What is a cold?

The common cold is, you guessed it, one of the most common illnesses around. Also known as a “head cold”, or sometimes just “the sniffles”, the common cold is a type of upper respiratory infection. Caused by a family of over 250 viruses that can affect the nose, throat, and sinuses, the common cold is a simple fact of life that most of us will have to deal with at one time or another.

Usually, the common cold results in only mild symptoms that usually last between five days and two weeks. However, certain people may find they have symptoms for up to three weeks.

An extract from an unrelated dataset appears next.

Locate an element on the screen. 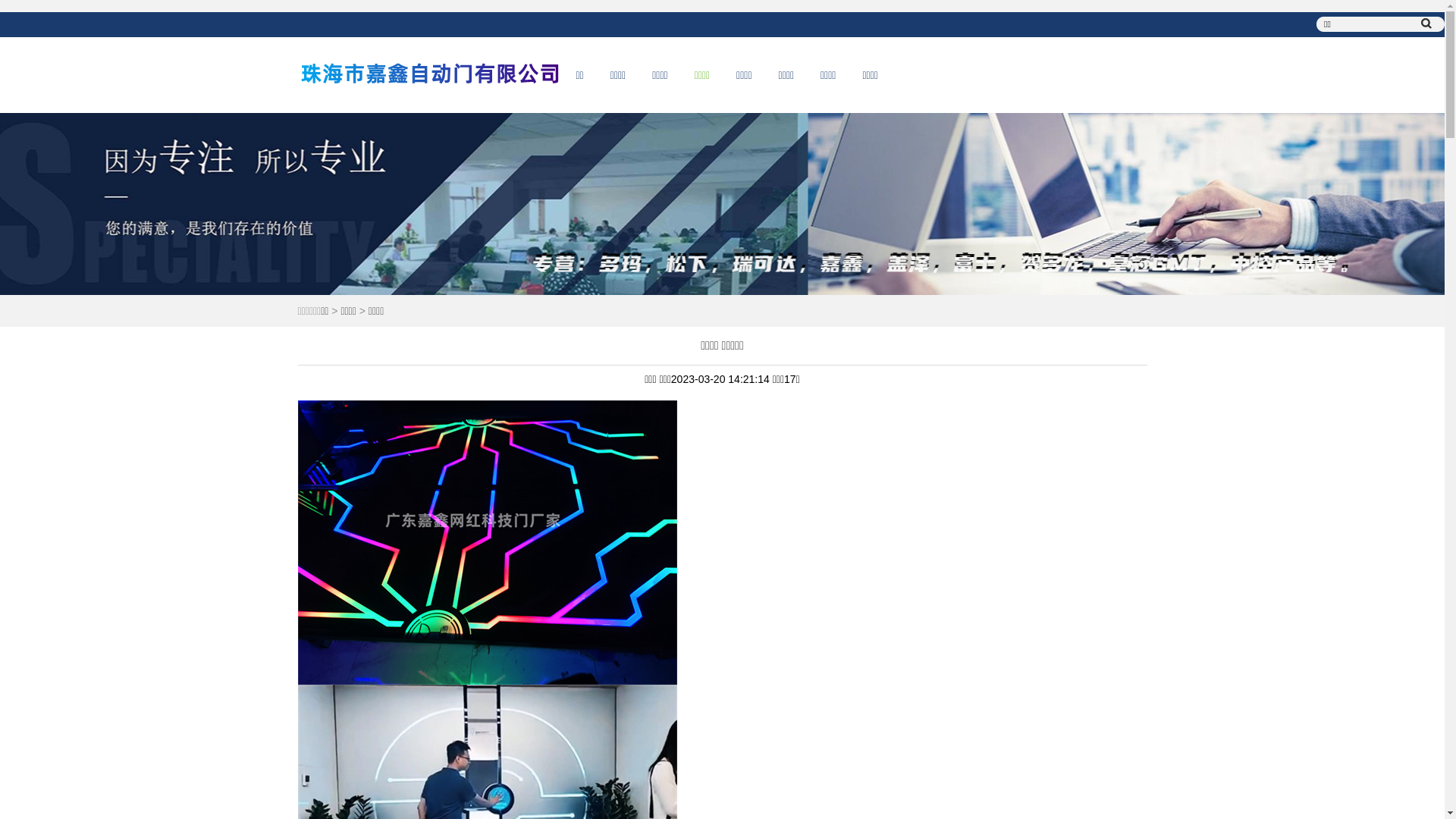 Image resolution: width=1456 pixels, height=819 pixels. '1679293290487636.jpg' is located at coordinates (487, 541).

It’s easy to confuse common colds and flu. In general, colds are far less severe than the flu, and are also caused by a different class of virus.

Symptoms of colds

Cold symptoms can range from very mild to moderate. Often, they are simply annoying, but can also be uncomfortable, particularly if they continue for many days.Typical symptoms of the common cold may include:

  • Coughing
  • Sore throat
  • Low-grade fever
  • Nasal congestion
  • Runny nose (increased mucus production) or postnasal drip
  • HeadacheSneezing
  • Watery eyes, redness or itchy eyes
  • Ear pain or clogged feeling
  • Some individuals may have slightly swollen lymph nodes near the neck and ears
  • Mild muscle aches

Treatment of colds

Unfortunately, there is no vaccine against the common cold. This is because colds are not caused by a single virus, but over 250 different types. It’s simply too difficult to produce a vaccine that protects you against all of them.

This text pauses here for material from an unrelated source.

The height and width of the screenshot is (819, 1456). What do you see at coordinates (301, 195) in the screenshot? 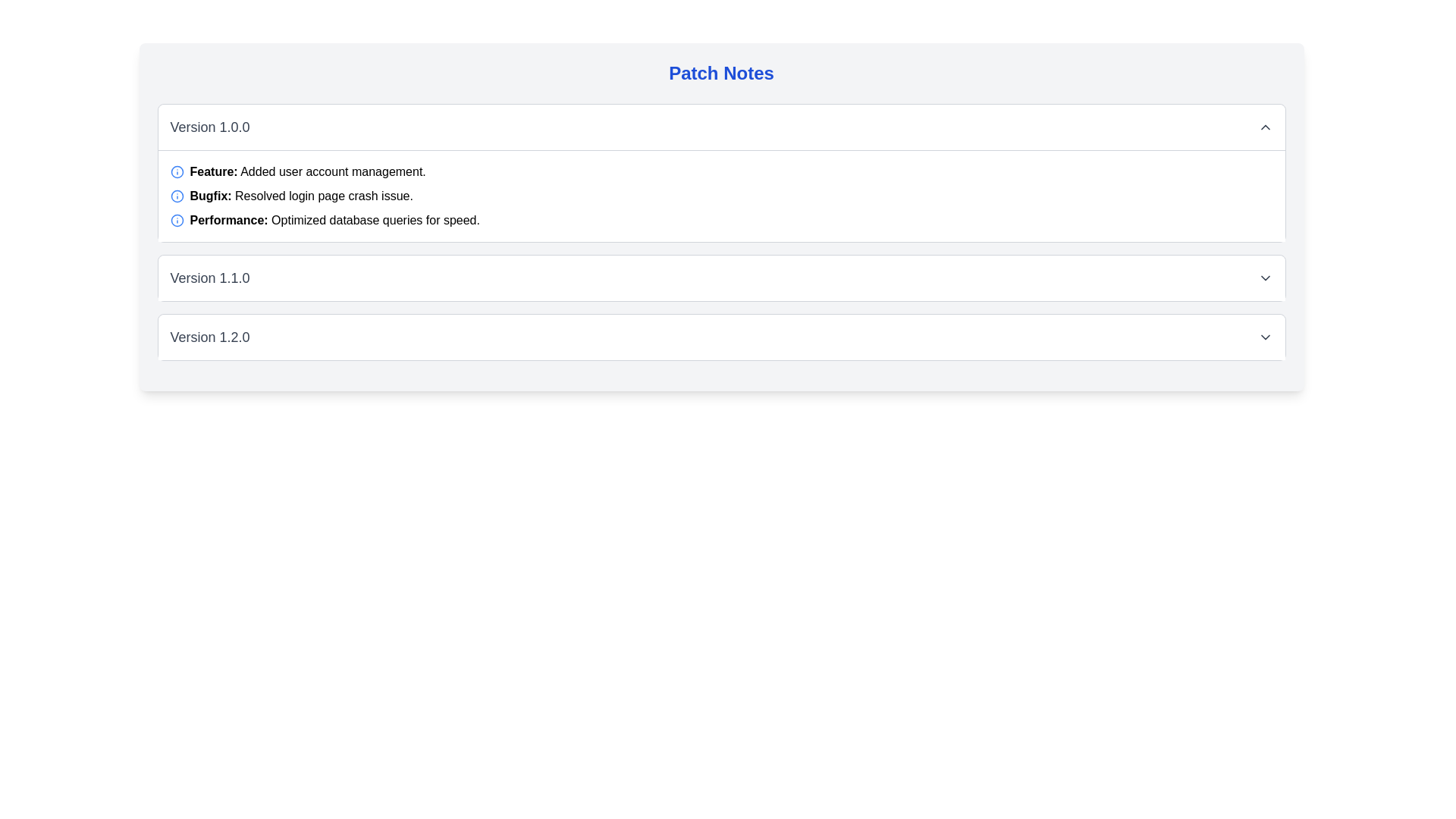
I see `text label that states 'Bugfix: Resolved login page crash issue.' which is the second entry in the list of changes for version 1.0.0` at bounding box center [301, 195].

Colds very rarely lead to serious complications. While you may be uncomfortable for a few days, your health will likely not be in danger.

In general, cold treatment focuses on managing the symptoms of the virus (as opposed to trying to treat the underlying virus itself). There are a number of medicines available that can help you manage your symptoms, nearly all of which are available over-the-counter.

Treatments include:

  • Acetaminophen, and other pain relief drugs, for mild fever and body aches. Children and young people should not take certain pain relief medicines, and you should always check the dosage charts to make sure you are taking the right amount
  • Decongestants. These medicines can help unblock your nose and make breathing easier. It is important not to use these medicines for more than a couple of days as they can actually begin to make symptoms worse. People with certain heart conditions or high blood pressure might need to avoid decongestants.
  • Salt water (saline) nasal sprays. These handy nasal sprays can help open your airways and can be used as often as needed.
  • Cough mixtures. These medicines may help suppress the need to cough and may reduce the feeling of tickling in your throat. These do not work in children and should not be used.

Home remedies for colds

When colds set in, many people don’t go to the pharmacy but instead head to their kitchen cupboards. Here are some handy remedies that help some people find relief.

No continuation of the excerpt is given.